Monday, October 4, 2010


I love oils, but recently have been limiting myself to the unsaturated ones, and just a few tablespoons a day. I use them to flavor salads -- which are quickly becoming the mainstays of my diet.

Of course, the most famous one is olive oil. The South Beach diet website recently posted some information about some unsaturated oils -- most which I use all the time, but one -- pumpkin seed -- I have never tried and added to my shopping list the next time I drop by Whole Foods. To me, it screams fall.

What follows are some of the more unusual heart-healthy oils South Beach suggests, and ways to use each:

Avocado oil: Pressed from the fleshy pulp surrounding the avocado pit, this nutty-flavored oil, like olive oil, is rich in monounsaturated fats. It has a high smoke point, which makes it good for sautéing or stir-frying fish, chicken, or vegetables. It's also delicious in vinaigrette dressings or drizzled over vegetables.

Grapeseed oil: Extracted from the seeds of grapes, and typically imported from France, Italy or Switzerland, this oil also has a high smoke point, which makes it good for sautéing or stir-frying. It is equally delicious in salad dressings. Some of the imported oils have a rather grape-y flavor, but many are quite bland or even nutty tasting. Try a few to see what you like best.
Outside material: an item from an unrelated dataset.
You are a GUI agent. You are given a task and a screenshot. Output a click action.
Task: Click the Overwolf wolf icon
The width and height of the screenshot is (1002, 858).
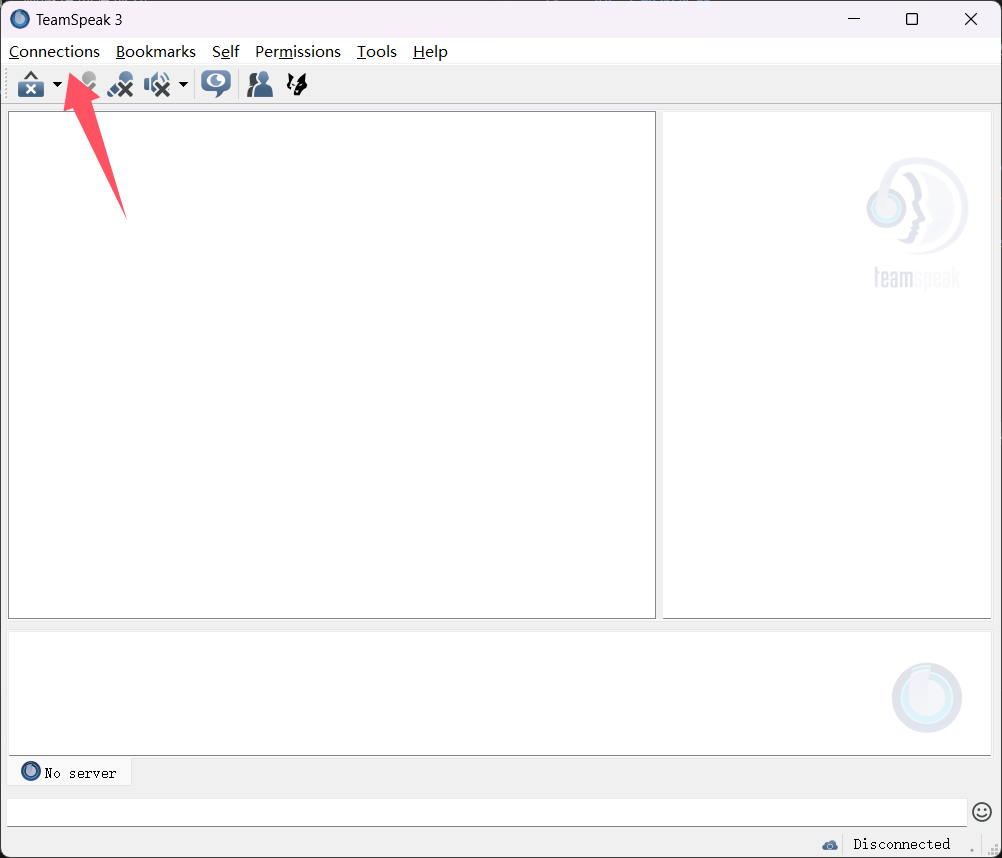[x=297, y=85]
Nut oils: The good thing about nut oils, such as almond, hazelnut, macadamia, peanut, pecan, pistachio and walnut, is that they provide the same monounsaturated fats that are found in the nuts themselves (but they don't contain the fiber). Since overheating will diminish the flavor of nut oils, avoid sautéing and use them instead in salad dressings or drizzled over cooked pasta or vegetables. Nut oils can go rancid quickly, so store them in the refrigerator to keep them fresh.

Pumpkin seed oil:
Made from roasted pumpkin seeds, this very flavorful, dark green, opaque oil is best used in combination with lighter oils for sautéing or in salad dressings. It can also be used undiluted to add a distinctive flavor to fish or steamed vegetables.

Safflower oil: Relatively flavorless safflower oil contains more polyunsaturated fats than any other oil and also has a high smoke point, which makes it fine for sautéing or stir-frying. You can mix it with more flavorful oils for heart-healthy salad dressings, too.